Email users all over the world are being swamped by unsolicited commercial email (“spam”). Even the world’s richest person has not been spared:
“Like almost everyone who uses email, I receive a ton of spam every day. …But spam is worse than irritating. It is a drain on business productivity, an increasingly costly waste of time and resources that clogs corporate networks and distracts workers.” —Bill Gates [2]
Policymakers, Internet service providers, software vendors, and scholars are struggling to devise technological, regulatory, and social solutions [6]. However, a major obstacle for policymakers is that scientific research into the spam industry has been very limited. Even the most basic question—whether spam is sent randomly or targeted—remains open. U.S. Federal Trade Commission Chairman Timothy Muris [7] has asserted:
“Unlike phone calls or mail solicitations, sending additional spam is essentially costless. …Because email technology allows spammers to shift the costs almost entirely to third parties, there is no incentive for the spammers to reduce the volume. …At our Spam Forum, a bulk emailer testified that he could profit even if his response rate was less than 0.0001%.”
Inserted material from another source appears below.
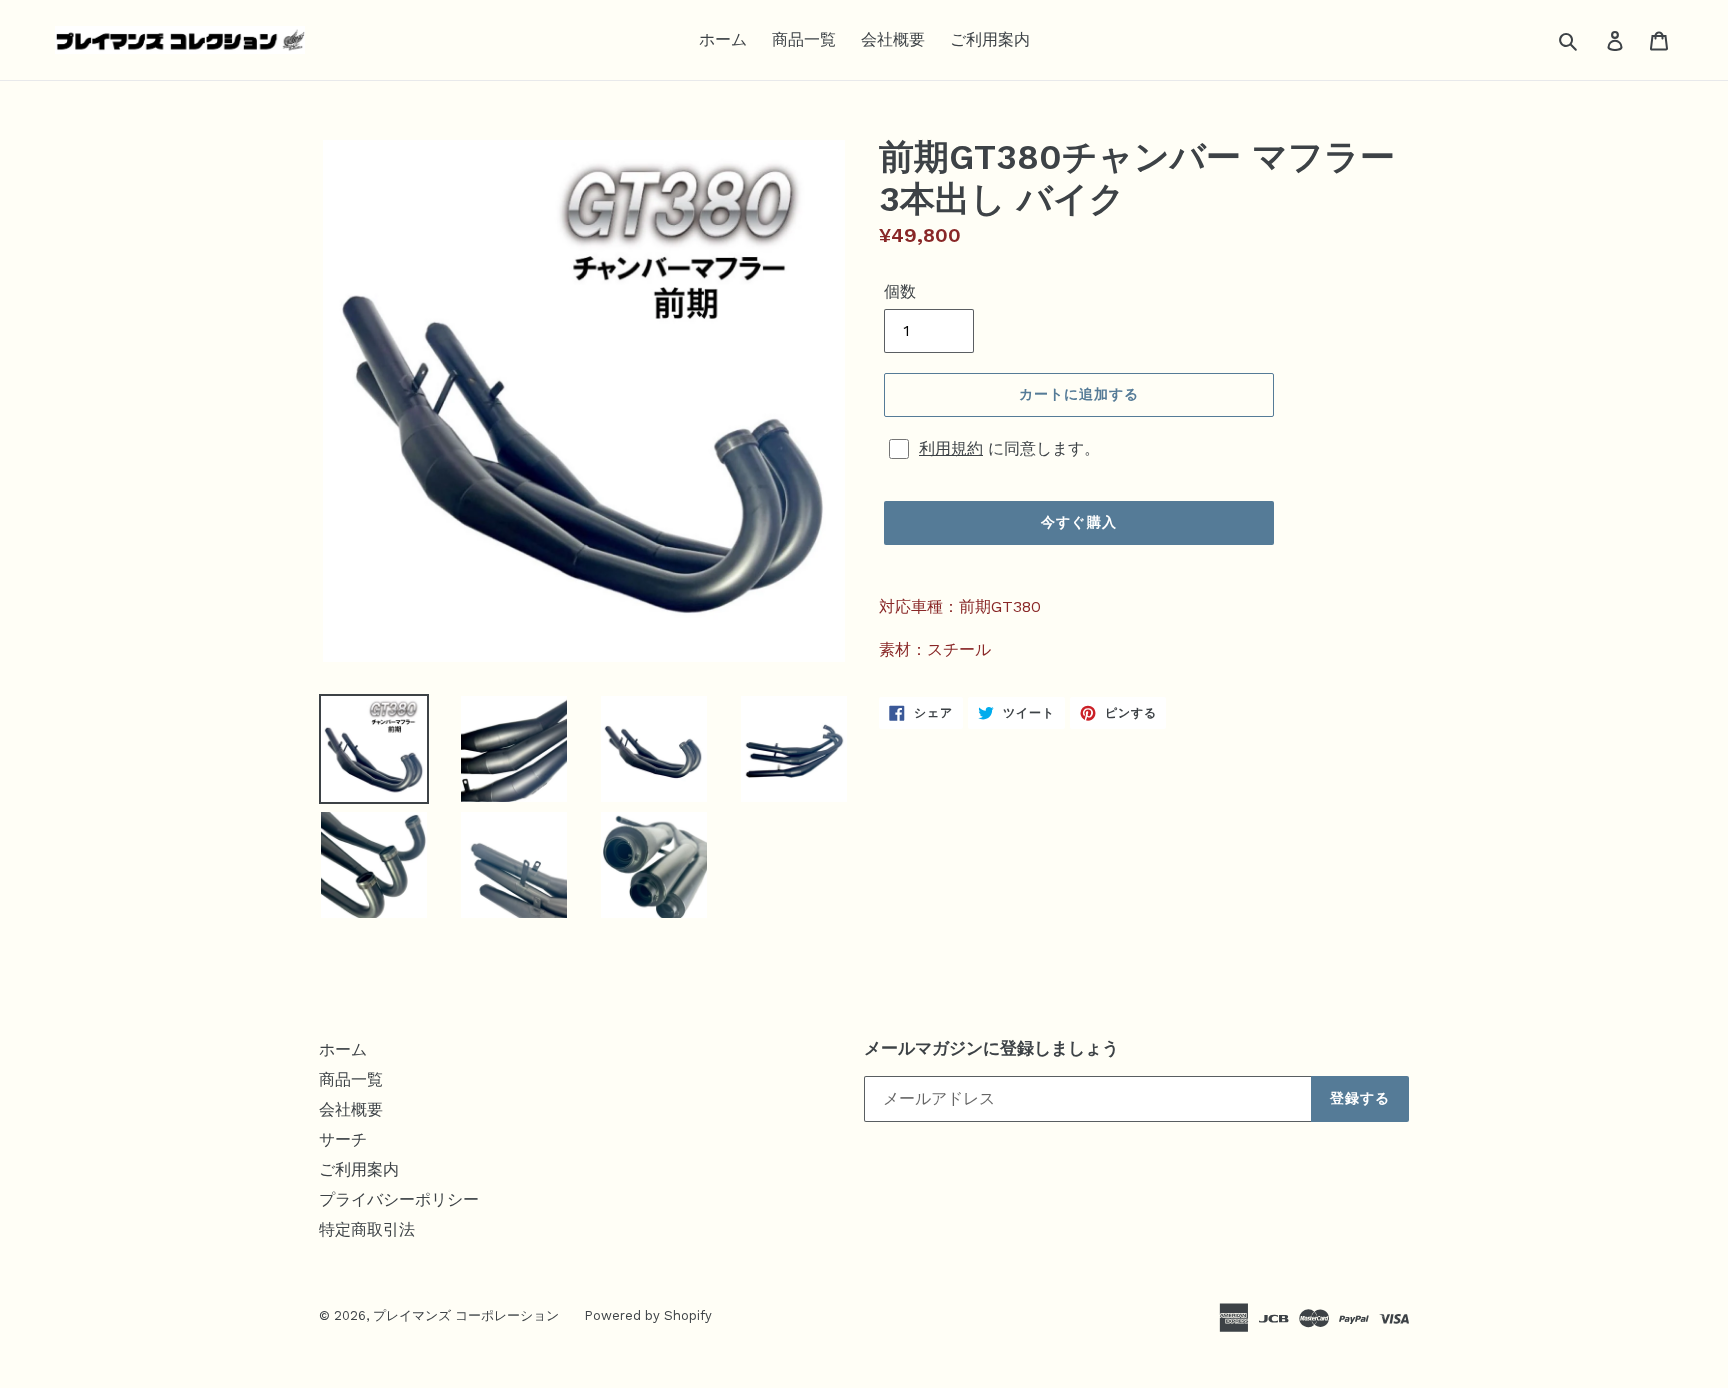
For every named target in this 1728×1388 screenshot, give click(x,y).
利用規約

If spam is essentially costless to send, spammers should broadcast solicitations repeatedly to all available email addresses. As Bill Gates remarked:
“Knowing that only a small percentage of their output will get past today’s filters, spammers have responded by significantly cranking up the volume of emails they send” [3].
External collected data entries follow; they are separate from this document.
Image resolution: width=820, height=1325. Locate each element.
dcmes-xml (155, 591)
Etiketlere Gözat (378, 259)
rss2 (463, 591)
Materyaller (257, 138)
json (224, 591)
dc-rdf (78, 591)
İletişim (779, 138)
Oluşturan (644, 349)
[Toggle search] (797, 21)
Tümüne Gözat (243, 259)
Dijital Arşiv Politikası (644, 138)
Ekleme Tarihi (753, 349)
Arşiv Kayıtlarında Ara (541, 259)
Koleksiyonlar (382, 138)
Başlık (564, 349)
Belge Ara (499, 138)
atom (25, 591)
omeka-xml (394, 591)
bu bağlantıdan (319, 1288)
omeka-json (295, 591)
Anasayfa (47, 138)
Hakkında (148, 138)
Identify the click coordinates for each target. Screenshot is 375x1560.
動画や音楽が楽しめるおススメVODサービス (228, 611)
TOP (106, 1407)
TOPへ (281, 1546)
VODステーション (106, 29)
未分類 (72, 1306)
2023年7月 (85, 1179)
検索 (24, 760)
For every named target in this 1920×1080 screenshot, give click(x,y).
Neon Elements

We conducted a field experiment to learn more about spam. Our first objective was to confirm whether spam is randomly distributed or targeted. If spam is not randomly broadcast, what factors determine the rate of spam? It is already well known that email addresses posted on Web sites or in newsgroups, [1, 9] as well as those that do not opt out of receiving marketing communications [5], attract relatively more spam. Accordingly, Internet users have been advised to disguise or conceal their email addresses to avoid them being harvested by spammers, and to opt out of receiving communications. Our second objective was to investigate what other factors influence the distribution of spam.
We found that spam was highest among Hotmail accounts, followed in decreasing order by Lycos, Excite, and Yahoo! accounts.
To jumpstart our experiment, we established email accounts at various Web-based email services for fictitious persons with various demographic characteristics (declared interest in particular products, age, and nationality). Over a period of 33 weeks, we monitored the resulting spam and analyzed the spam according to the personal characteristics.
Persons who declared interest in particular products received more spam than those who did not; those aged 30 received more spam than those aged 15; and U.S. residents received more spam than Singapore residents. Spam rates, however, did not differ across email accounts that were associated with men versus women. All of these findings support the hypothesis that spam is targeted at segments that are relatively more likely to make online purchases.1
Among the other factors that influenced spam rates, we found that spam was highest among Hotmail accounts, followed in decreasing order by Lycos, Excite, and Yahoo! accounts. Indeed, the identity of the email provider was the most important determinant of the spam rate. Consistent with previous studies, we also found that email addresses exposed through Web pages received more spam.
Our experimental procedure involved proceeding from the basis of several hypotheses, detailed as follows:
Hypothesis #1. Spam rates would be higher for persons with declared interest in some product or service than for those with no declared interest. The objective of spam is to promote sales. Hence, if spammers target their email messages, they should target the consumer segments more likely to purchase the item being promoted. However, if spam is randomly distributed, then consumers who are more likely to make online purchases should not receive any more spam than others.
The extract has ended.